Michael Stillhard, stv. Leiter Unternehmensentwicklung am KSSG
Lesezeit: 3 Minuten

Vernetzung, Digitalisierung und Kundenfokus: In diesen drei Bereichen besteht gemäss Experten grosser Nachholbedarf im Schweizer Gesundheitswesen. Das sieht man auch im Kantonsspital St.Gallen so, wo man bei der Digitalisierung glücklicherweise schon weit fortgeschritten ist.

Marcel Salathé, Professor für digitale Epidemiologie an der EPFL, sagte Anfang des vergangenen Jahres, man habe im Gesundheitswesen technologisch gesehen rund «20 Jahre Rückstand». Als Beispiele nannte er das Fehlen des elektronischen Patientendossiers und einen mangelhaften Umgang mit Daten, die oft noch in PDFs feststeckten. Kurzum: Es fehle eine digitale Kultur. Auch Michael Stillhard, stv. Leiter Unternehmensentwicklung und verantwortlich für das Thema Innovation und Digitalisierung am KSSG, ortet Nachholbedarf.

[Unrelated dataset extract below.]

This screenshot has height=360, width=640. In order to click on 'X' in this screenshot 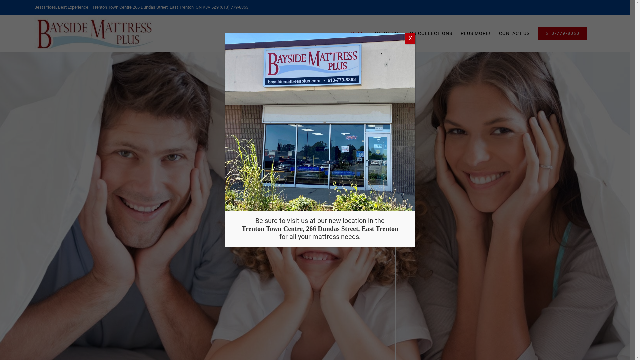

Michael Stillhard, wo steht das Kantonsspital St.Gallen in Sachen Digitalisierung?
Das KSSG sieht sich gut gerüstet für die Digitalisierung. Bereits heute werden intern verschiedene digitale Lösungen genutzt und extern auch digitale Angebote etabliert. Zudem wurden verschiedene Grossprojekte lanciert, damit die Grundlagen für eine weitergehende Digitalisierung ausgebaut werden können. Inhaltlich sind dabei vor allem das neue klinische Informationssystem sowie die Aktualisierung der Basisinfrastruktur auf zukunftsfähige Technologien zu nennen.

Wurden während der Pandemie intern Bereiche geortet, in denen noch Nachholbedarf besteht und die man ohne die Pandemie vielleicht nicht so schnell entdeckt/angepasst hätte?
Die Pandemiesituation hat sicherlich die Entwicklung von telemedizinischen Angeboten beschleunigt und die Akzeptanz für digitale Lösungen sowohl seitens der Leistungserbringer, aber auch seitens der Gesellschaft verstärkt. Dies hätte ohne Drucksituation der Pandemie wohl länger gedauert.

Extern, also im Gesundheitswesen allgemein, wurden während der Pandemie hingegen diverse digitale Mängel festgestellt. Hat dies Ihre Arbeit am KSSG eingeschränkt?
Im KSSG konnten wir aufgrund der technischen Ausrüstung für die primär im administrativen Bereich tätigen Mitarbeiter rasch auf Homeoffice umstellen, was dann auch gut funktioniert hat. Im Kerngeschäft lief die Arbeit weiterhin reibungslos. Was uns dort vor grössere Herausforderungen stellte, war der teilweise Ausfall von Fachpersonen.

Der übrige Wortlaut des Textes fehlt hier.